Pratiquants non croyants. La formule a de quoi surprendre. Appliquée à l’ESG (Environnement, Social, Gouvernance), le concept est éclairant. La complexité des cadres ESG peut générer une perception d’obligation lourde et technique, réduisant ces critères à un simple exercice réglementaire. Pour les “pratiquants non croyants” de l’ESG (dirigeants, managers ou collaborateurs), ces critères sont perçus comme une contrainte à gérer et non comme un engagement à incarner. Cette posture a plusieurs inconvénients : elle limite la mobilisation des parties prenantes, affaiblit la cohérence et la crédibilité des démarches, creuse le fossé entre discours et actes et expose les entreprises à un risque accru de défiance ou de greenwashing.

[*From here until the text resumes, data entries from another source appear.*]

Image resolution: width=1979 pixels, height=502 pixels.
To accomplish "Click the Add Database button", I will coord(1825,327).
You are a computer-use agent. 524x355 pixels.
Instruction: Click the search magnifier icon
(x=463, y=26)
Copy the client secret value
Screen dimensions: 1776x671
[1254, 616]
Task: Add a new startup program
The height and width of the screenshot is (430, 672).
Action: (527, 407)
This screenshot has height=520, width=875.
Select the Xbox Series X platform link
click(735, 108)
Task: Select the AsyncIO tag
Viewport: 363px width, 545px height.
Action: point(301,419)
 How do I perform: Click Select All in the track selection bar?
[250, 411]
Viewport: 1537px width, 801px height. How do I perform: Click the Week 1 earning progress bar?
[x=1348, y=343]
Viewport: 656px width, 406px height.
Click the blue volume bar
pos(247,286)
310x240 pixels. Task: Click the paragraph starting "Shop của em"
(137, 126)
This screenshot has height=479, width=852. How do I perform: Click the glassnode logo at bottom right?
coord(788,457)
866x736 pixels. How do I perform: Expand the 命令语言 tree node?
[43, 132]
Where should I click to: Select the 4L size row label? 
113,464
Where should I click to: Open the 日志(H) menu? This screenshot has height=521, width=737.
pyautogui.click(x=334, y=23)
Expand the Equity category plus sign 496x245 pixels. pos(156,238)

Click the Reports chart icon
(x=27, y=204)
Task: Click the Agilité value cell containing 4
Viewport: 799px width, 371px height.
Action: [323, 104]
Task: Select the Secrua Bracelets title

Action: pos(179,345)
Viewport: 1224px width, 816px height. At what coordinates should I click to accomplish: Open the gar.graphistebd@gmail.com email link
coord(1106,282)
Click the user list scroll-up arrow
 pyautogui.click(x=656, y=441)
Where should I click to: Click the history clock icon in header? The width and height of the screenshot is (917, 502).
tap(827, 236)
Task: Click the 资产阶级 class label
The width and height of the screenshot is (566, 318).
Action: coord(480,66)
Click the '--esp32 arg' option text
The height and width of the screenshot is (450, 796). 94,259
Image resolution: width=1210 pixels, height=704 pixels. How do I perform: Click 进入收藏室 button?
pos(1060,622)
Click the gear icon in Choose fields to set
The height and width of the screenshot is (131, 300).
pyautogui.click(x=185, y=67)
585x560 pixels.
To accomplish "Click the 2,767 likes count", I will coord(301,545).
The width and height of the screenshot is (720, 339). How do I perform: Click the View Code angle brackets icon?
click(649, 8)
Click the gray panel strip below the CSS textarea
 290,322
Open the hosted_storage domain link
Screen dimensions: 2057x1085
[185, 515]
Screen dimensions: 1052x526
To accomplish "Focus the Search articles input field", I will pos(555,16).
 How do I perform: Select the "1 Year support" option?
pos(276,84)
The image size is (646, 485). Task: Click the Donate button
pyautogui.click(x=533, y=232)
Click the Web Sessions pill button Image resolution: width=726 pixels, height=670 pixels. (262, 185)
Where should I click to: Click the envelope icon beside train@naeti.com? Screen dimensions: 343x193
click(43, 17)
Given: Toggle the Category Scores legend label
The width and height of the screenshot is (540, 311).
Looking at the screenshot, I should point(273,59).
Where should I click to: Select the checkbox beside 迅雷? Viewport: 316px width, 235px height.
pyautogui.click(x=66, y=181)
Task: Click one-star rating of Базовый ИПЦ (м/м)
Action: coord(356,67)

Une contribution de L. Vanessa Choquet, dirigeante de Bragiot communication
À l’heure où les défis de durabilité s’imposent à tous, les stratégies narratives ESG sont plus que jamais une nécessité. Elles constituent un levier puissant pour transformer en profondeur la manière dont les entreprises comprennent, communiquent et incarnent leurs engagements. Elles permettent de dépasser le statut de “pratique sans croyance” pour rallier les sceptiques à une vision collective à la fois lucide et ambitieuse, seule capable de relever les défis d’avenir.
Faire face aux difficultés d’adhésion
Les critères ESG ont été formalisés dès 2004 dans le rapport “Who Cares Wins” initié par Kofi Annan. Depuis, l’Europe a renforcé ce cadre en adoptant des réglementations ambitieuses. Pourtant, 70% des grandes entreprises européennes peinent à susciter une adhésion réelle autour des enjeux ESG (Baromètre ESG International 2025 réalisé par Ayming).
Les organisations ont tout intérêt à s’appuyer sur des récits puissants et partagés pour transformer la contrainte en conviction. Il ne s’agit pas simplement de mettre en œuvre des actions conformes, de rédiger des rapports, mais bien de changer de paradigme culturel et narratif pour raconter une histoire collective sincère et mémorable qui donne du sens aux enjeux, intègre la diversité des voix, reconnaît les difficultés et rend compte des progrès de manière transparente ; aussi bien en interne qu’en externe.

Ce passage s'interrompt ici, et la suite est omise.